The bill defines a transgender man or woman as “any person whose gender identity and/or expression differs from the social norms and cultural expectations based on the sex they were assigned at the time of their birth.”
The Transgender Person (Protection of Rights) Act, guarantees all citizens the right to self-identify their gender, even on legal documents. Transgender Pakistanis will have the right to choose male, female, or a combination of both as their gender on all official documents including passports, driver’s licenses, and national identification cards.
Prohibition Against Discrimination & Harassment
The bill defines nine kinds of discrimination against transgender Pakistani that will become illegal if the bill is signed into law. These nine points mainly protect transgender citizens in the realms of education, employment, healthcare, and their dealings with the government. Transgender activists are especially pleased that the bill also protects their right to an inheritance and their right to run for public office.
Harassment is also expressly forbidden. The bill defines harassment as “sexual, physical, mental, or psychological. Sexual harassment is defined not only as not only as coercion, intimidation, and unwelcome advances, but also as “sexually demeaning attitudes.”
The bill stipulates that the government must not only protect transgender rights in Pakistan, it must also establish protection centers and safe houses. These center will provide “medical facilities, psychological care, counseling and adult education to Transgender persons.”
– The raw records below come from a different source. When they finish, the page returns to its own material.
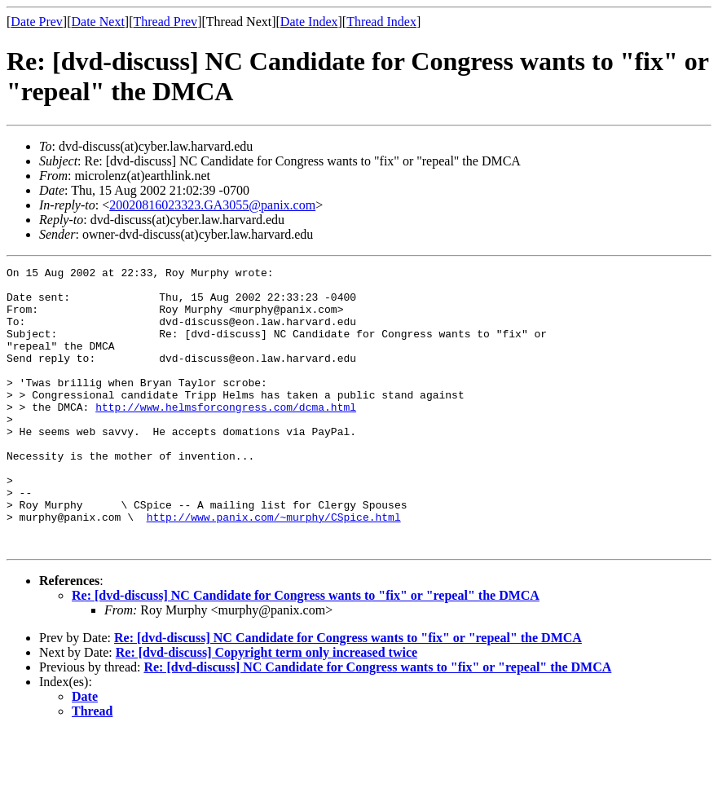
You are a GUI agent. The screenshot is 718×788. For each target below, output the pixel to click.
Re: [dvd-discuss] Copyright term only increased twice (266, 708)
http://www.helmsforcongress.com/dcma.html (225, 436)
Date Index (309, 22)
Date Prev (37, 22)
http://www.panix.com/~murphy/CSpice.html (274, 568)
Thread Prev (165, 22)
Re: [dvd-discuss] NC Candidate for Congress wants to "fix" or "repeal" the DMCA (306, 651)
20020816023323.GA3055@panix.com (212, 205)
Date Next (98, 22)
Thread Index (381, 22)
One major issue for transgender citizens living in Pakistan is their inability to support themselves financially. One noted advocate for transgender rights in Pakistan, Bindiya Rana, explained, “We have been considered only fit to sing and dance at weddings, and that’s it. We have been facing human rights violations in that we are denied jobs based on our status.”
One of the obligations of the government under the new bill is to provide loans and grants to transgender individuals. The loans are intended to help transgender Pakistanis start their own small businesses. The government must also provide vocational training opportunities.
Rana has also pointed out discrimination from civil servants, like police officers. “Police will not file cases if someone has committed a crime against us.” The Transgender Person (Protection of Rights) Act stipulates that the government must provide “periodic sensitization and awareness” training for public servants, including law enforcement officials.
One issue that has often been raised in the US in the question of which prison a transgender individual should be assigned to. This bill requires the government to establish separate prisons and jails for transgender persons.
Although the bill is seen as a positive change, transgender activists are not without their concerns. For one, they do not see how the government can be held accountable to enforce the laws and follow through on their promises. Activists are also concerned that while the bill makes harassment and discrimination against transgender citizens illegal, it does not discuss the penalties for such actions.
Another concern is government corruption. Activists worry the laws will not be upheld due to corruption in Pakistan. Pakistani-Danish activist Munir Saadat told NPR, “You have to look at Pakistan as a country. Even though there are rules, even basic rules in Pakistan are not implemented correctly because of corruption.”
While the bill protects transgender rights in Pakistan, it does not protect lesbian, gay, and bisexual Pakistanis.